Monday, August 17, 2015

Early morning draft

So my brother bought me a new laptop the other day. My current one is a Sony Vaio that is going on 7 years old. It’s been through it all and shows. It’s what I like to call a “Frankenwire” computer. A few years ago the AC power onboard unit had broken. A wire had ended up being broken somehow. Spliced wires, some solder, liquid tape and hot glue later it was fixed…with about three inches of excess wire hanging from the side of it. Don’t get me wrong, it’s a great laptop. It got me though my College years after all, but it’s really time to lay it to rest. Maybe I’ll use it for a print server or something….
Hashtag “blessed”
This past weekend has been super long. I’ve basically had zero time to myself or to remotely do anything productive. Luckily for me I finish up my schedule Monday morning (insert happy face.)    

I’ve always heard that how you dress is an expression of how you feel about yourself. Not sure if that is true or not. I love dressing up. Putting on a pair of slacks, a nice button up shirt and tie…but it is really limited where I am from.

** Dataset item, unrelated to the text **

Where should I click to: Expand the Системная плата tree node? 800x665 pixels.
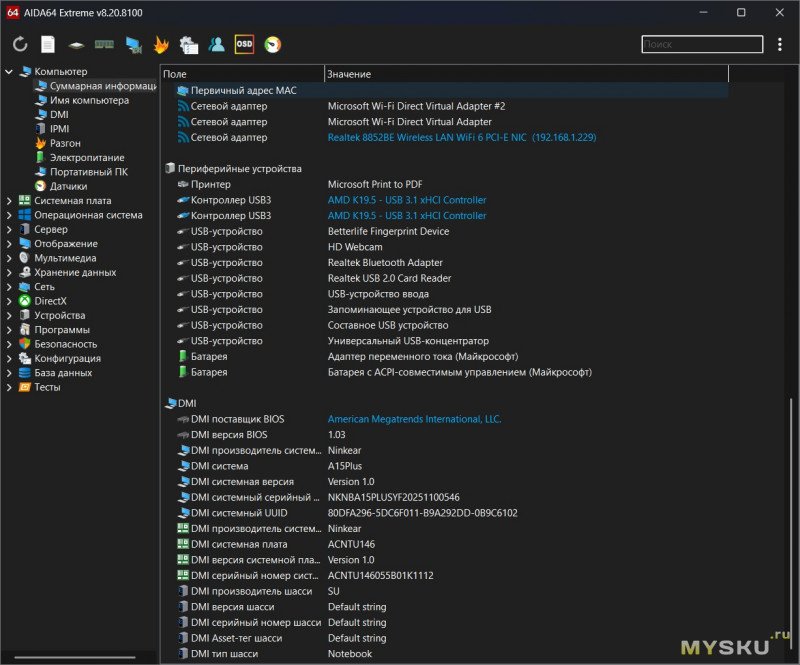click(9, 201)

Pretty sure if I were to do that around where I live I would get some weird looks. Of course, on special occasions it’s perfectly acceptable.  I am more of a dress to be comfortable kind of person. I enjoy a comfortable pair of pants and a tee shirt.
I suppose the dressing up part goes along with the idea of being a modern day gentlemen. I remember back when I was dating this girl and we had an evening planned where we’d both dress up and do something out of the norm. Something like going to a play or show and dine at a more than casual restaurant. That of course never happened because we broke up soon after, however the plan and idea was still there…
Seeing men, husbands, boyfriends mistreat their wife or girlfriend strikes a nerve with me. No one should mistreat their wife or girlfriend. She’s a queen and you’re supposed to protect her and see that no harm should come to her. That’s where this day in age comes in. I feel as if some males today have lost touch with the gentlemen of the past.

Lord I pray right now that you will continue to correct me and guide me in the right direction to stay and be a true gentlemen.

Thinking back to when I was a kid, being a man meant being strong and not showing weakness. Being vulnerable meant being weak. Even to this day I still feel the effects of thinking that way. After a rough breakup I didn’t want to show weakness or physically show that I was vulnerable even though it was killing me inside. It was easily one of the worst times of my life. So much emotion inside, unanswered questions, confusion…it was hard, but with the grace of God, I got through it.  

Lord, be with me. Continue to form me and correct me to make me into the man my future wife needs. I pray that I will continue to listen and hear your voice guiding me on the right path.